We see a similar situation in the Alpha Blending and Fillrate tests, as the Adreno offers 2-3x the throughput. Utilizing the extra memory bandwidth here seems to be key to the success of the Snapdragon 805's graphics performance.

GFXBench 3.0 Driver Overhead Test (Onscreen)

GFXBench 3.0 Driver Overhead Test (Offscreen)

I've already mentioned the Driver Overhead score in the the more in-depth analysis of the T760. It's the first Android device to truly stand out from the rest of the crowd, finally making some progress into trying to catch up with Apple's excellent performance on iOS. Here's hoping more vendors concentrate on improving this metric in future driver updates.

I did some extensive power measurements on the Note 4 Exynos in this review, so naturally we're keen to see how this transforms into our battery benchmarks on the next page.

Battery Life

Both the Note 4 Exynos and the Snapdragon version sport the same size 3220mAh 3.85V battery. The difference is in the internal components, one running off Qualcomm's Snapdragon 805 platform that includes their own PMIC, audio solution, and modem IC. On the other hand Samsung provides their own PMIC too, but relies on audio solutions from WolfsonMicro and modem from Ericsson.
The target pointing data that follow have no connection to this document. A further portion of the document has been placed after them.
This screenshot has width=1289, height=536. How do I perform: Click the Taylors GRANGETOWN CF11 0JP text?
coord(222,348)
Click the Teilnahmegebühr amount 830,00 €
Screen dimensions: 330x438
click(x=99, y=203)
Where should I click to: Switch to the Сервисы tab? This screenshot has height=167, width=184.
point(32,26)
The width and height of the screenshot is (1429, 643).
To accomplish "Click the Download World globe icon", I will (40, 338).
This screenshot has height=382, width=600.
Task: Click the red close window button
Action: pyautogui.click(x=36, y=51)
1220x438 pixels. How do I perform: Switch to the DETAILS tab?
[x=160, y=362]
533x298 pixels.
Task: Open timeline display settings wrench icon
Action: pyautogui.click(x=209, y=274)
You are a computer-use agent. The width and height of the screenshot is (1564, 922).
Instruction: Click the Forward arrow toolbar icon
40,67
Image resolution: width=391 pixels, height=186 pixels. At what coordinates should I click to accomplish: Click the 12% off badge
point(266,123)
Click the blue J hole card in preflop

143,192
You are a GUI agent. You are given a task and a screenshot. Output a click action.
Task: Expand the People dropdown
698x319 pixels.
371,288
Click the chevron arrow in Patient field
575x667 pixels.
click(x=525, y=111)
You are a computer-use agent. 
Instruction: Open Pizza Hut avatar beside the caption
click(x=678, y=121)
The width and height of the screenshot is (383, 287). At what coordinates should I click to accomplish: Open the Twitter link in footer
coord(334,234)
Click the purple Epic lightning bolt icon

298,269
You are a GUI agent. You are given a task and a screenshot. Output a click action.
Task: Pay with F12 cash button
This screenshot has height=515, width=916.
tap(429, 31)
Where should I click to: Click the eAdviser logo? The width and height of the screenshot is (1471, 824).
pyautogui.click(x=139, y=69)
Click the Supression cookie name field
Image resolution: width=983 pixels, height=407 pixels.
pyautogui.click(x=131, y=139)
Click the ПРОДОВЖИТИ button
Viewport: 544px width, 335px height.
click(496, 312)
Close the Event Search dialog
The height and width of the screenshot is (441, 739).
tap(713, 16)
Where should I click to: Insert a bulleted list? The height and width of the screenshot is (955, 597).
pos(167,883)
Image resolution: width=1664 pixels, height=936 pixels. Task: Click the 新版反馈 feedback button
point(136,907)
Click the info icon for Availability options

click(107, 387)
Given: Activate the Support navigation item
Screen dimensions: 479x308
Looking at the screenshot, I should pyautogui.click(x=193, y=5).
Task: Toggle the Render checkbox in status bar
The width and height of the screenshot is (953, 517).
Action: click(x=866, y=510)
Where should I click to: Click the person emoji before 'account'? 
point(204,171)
Web Browsing Battery Life (WiFi)

Unfortunately the battery disadvantage for the Exynos versions is quite large in our web browser benchmark. Here the Exynos comes out 79 minutes shorter than the Qualcomm version. I commented in the A57 page how bad Samsung's software power management is on the Exynos 5430 and 5433, running a quite outdated version of GTS to control big.LITTLE migration in the Linux kernel scheduler. I see this result as a direct consequence of an inferior configuration in terms of CPUIdle drivers and lacking big.LITTLE optimization. I mentioned in the A53 power analysis that the kernel is lacking several power management features such as "Small Task Packing".

In the time between starting this article and publishing it, I was able to confirm this and improve the power efficiency by applying a handful of patches onto the stock kernel. I'm looking forward and hoping to do a more in-depth article about user-customization of device firmware in the future, especially on the topics of overclocking and undervolting in the mobile space.

BaseMark OS II Battery Life

BaseMark OS II Battery Score

The BaseMark OS II Battery benchmark is a CPU run-down test. Here we're seeing the devices limited by thermal drivers and power allocation mechanisms. Both the Exynos and the Qualcomm are neck-and-neck in this benchmark, representing around 3.85W total device TDP. The Exynos is able to do more work in the same period, awarding it a slightly higher battery score.

Since we are adding PCMark to our 2015 suite, I decided it would also make a good test candidate for overall device power consumption. For this I measure the power draws during the various subtests. These figures portray total device power, meaning the screen is included in the measured power. The video test in particular is something that will be interesting as we have stopped publishing video playback battery life because modern devices routinely exceed 12 hours of lifetime.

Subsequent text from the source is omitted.